__TEXT__
****************
3.0 will include a major storage engine rewrite<https://issues.apache.org/jira/browse/CASSANDRA-8099> and materialized views<https://issues.apache.org/jira/browse/CASSANDRA-6477>.


We're splitting things up this way because we don't want to block the features that are already complete while waiting for 8099 (the new storage engine).  Releasing them now as 2.2 reduces the risk for users (2.2 has a lot in common with 2.1) and allows us to stabilize that independently of the upheaval from 8099.


After 3.0, we'll take this even further: we will release 3.x versions monthly.  Even releases will include both bugfixes and new features; odd releases will be bugfix-only.  You may have heard this referred to as "tick-tock" releases, after Intel's policy of changing process and architecture independently<http://www.intel.com/content/www/us/en/silicon-innovations/intel-tick-tock-model-general.html>.
****************
[Location data for words and elements]

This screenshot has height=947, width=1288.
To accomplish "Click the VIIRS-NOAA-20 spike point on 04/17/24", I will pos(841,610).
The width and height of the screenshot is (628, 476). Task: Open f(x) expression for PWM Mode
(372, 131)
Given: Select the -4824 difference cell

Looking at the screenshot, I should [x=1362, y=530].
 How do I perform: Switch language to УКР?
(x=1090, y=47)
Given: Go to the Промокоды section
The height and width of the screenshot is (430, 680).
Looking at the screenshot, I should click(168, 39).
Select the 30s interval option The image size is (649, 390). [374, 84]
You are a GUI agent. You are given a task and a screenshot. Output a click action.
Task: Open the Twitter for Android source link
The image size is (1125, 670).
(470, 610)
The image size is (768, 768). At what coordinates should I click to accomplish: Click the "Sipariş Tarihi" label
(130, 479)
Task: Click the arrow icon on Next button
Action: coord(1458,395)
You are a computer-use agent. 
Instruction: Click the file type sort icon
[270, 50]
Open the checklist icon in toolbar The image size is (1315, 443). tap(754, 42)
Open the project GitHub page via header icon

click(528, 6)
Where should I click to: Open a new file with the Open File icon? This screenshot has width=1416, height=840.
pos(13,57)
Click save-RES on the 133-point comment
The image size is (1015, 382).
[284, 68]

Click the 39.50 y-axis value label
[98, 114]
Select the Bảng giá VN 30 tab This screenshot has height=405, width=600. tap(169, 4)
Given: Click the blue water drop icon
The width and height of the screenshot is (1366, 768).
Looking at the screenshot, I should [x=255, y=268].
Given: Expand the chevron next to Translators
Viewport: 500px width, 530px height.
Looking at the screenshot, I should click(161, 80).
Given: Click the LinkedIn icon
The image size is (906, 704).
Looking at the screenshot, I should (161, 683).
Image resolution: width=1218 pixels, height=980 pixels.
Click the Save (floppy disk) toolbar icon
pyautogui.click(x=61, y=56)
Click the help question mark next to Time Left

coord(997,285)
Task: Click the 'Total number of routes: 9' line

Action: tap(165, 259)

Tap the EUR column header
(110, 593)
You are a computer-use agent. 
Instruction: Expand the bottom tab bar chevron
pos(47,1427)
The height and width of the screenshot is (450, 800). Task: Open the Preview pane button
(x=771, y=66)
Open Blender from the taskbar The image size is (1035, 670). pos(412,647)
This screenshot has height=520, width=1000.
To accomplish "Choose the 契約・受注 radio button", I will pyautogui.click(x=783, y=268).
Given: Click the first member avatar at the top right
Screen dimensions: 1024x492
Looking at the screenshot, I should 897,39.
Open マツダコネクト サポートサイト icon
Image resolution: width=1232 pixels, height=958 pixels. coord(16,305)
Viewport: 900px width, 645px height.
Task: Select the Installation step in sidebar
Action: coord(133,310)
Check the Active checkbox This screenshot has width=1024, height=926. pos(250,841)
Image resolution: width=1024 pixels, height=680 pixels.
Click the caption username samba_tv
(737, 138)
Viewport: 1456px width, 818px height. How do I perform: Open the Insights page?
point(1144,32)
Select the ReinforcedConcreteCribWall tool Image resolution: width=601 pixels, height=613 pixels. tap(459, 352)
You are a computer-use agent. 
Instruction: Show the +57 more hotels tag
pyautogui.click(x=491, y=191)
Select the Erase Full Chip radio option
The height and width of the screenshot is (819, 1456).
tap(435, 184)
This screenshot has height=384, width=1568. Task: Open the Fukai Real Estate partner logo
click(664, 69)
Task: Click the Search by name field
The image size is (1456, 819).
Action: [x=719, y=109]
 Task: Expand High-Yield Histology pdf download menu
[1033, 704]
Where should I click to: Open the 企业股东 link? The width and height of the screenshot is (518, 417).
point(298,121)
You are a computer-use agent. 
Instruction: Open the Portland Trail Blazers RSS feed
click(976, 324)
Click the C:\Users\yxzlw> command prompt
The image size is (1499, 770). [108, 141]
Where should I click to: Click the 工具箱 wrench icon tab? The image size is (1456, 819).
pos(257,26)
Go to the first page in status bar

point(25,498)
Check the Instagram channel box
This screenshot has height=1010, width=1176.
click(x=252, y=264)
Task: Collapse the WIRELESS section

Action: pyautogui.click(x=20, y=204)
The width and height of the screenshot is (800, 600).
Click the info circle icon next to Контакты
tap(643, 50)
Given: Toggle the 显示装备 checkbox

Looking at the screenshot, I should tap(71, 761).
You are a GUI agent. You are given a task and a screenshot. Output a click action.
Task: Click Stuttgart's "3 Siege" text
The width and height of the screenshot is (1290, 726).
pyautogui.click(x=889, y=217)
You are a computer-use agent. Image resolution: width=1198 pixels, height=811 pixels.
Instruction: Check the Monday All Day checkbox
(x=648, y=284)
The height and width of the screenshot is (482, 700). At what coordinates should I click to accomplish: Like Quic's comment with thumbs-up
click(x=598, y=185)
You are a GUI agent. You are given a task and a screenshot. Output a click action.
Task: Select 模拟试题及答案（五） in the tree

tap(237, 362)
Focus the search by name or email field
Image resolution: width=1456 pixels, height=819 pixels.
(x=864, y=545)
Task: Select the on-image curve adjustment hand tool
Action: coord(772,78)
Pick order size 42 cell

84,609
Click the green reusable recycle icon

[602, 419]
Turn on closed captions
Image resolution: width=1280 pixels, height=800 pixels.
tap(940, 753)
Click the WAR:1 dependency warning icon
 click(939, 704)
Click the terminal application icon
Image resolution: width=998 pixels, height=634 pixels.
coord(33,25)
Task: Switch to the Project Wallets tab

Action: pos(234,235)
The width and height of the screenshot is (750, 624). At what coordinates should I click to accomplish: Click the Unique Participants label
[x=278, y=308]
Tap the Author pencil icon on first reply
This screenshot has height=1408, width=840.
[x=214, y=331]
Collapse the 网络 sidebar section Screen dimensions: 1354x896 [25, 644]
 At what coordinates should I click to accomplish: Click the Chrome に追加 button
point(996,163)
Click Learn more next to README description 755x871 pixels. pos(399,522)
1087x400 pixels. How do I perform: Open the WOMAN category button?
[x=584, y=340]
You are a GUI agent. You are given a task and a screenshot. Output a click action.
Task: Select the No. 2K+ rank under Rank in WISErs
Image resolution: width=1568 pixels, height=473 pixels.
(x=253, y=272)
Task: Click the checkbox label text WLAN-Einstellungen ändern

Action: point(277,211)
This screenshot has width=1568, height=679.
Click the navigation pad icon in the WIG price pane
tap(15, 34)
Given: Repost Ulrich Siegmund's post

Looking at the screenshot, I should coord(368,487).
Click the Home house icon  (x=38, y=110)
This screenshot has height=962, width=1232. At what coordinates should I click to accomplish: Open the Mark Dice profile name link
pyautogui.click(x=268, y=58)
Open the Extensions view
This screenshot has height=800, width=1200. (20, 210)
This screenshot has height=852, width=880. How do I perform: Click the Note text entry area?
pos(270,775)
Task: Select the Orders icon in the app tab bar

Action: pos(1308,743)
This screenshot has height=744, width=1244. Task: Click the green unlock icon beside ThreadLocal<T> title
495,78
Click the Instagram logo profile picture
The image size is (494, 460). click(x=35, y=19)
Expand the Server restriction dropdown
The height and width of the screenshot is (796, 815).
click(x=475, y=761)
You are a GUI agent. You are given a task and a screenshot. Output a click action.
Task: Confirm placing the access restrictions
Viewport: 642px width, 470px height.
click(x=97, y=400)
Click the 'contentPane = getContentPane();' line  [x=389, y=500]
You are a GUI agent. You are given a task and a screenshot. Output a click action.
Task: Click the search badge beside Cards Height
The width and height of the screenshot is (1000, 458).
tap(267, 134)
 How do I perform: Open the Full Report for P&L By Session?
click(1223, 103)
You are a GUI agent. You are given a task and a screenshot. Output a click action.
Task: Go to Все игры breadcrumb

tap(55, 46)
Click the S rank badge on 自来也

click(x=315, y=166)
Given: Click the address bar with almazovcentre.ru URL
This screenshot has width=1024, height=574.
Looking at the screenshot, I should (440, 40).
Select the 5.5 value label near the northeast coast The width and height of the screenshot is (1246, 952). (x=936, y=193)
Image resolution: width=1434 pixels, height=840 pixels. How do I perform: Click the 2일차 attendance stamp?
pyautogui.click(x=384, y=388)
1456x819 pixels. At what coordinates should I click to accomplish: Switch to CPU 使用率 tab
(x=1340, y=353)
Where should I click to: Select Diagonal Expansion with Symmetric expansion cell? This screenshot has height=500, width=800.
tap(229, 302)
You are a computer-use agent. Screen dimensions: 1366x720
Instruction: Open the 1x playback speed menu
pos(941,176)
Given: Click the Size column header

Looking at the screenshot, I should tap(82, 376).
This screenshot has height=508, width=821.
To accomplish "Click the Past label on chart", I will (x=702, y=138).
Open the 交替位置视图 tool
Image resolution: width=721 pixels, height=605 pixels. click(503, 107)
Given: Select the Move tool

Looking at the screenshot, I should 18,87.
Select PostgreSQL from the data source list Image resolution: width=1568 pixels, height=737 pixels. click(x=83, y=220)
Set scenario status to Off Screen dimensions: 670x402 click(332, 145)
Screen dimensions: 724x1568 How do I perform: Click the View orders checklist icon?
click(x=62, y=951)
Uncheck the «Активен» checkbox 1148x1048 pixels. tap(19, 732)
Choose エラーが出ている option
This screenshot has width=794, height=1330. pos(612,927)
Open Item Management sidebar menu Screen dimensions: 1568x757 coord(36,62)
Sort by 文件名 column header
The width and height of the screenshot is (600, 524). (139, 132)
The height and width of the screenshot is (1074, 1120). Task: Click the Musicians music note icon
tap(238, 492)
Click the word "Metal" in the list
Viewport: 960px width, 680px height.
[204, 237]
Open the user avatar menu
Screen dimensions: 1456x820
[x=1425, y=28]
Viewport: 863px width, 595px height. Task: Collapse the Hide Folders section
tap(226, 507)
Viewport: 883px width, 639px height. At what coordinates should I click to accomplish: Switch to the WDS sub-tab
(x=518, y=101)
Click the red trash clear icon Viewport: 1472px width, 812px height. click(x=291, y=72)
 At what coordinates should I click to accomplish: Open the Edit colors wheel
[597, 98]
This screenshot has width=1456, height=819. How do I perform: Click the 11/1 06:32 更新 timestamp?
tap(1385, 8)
****************
__EXERCISE TASKS__
1. According to the release announcement, how often will 3.x versions be released after 3.0?
2. Print the passage of the release announcement starting with "3.0 will include" and going on through "upheaval from 8099.".
3. Translate this sentence from the release announcement into Spanish: "Even releases will include both bugfixes and new features; odd releases will be bugfix-only."

__RESPONSES__
1. Monthly.

2.
3.0 will include a major storage engine rewrite<https://issues.apache.org/jira/browse/CASSANDRA-8099> and materialized views<https://issues.apache.org/jira/browse/CASSANDRA-6477>.


We're splitting things up this way because we don't want to block the features that are already complete while waiting for 8099 (the new storage engine).  Releasing them now as 2.2 reduces the risk for users (2.2 has a lot in common with 2.1) and allows us to stabilize that independently of the upheaval from 8099.

3. Las versiones pares incluirán tanto correcciones de errores como nuevas funciones; las versiones impares solo incluirán correcciones de errores.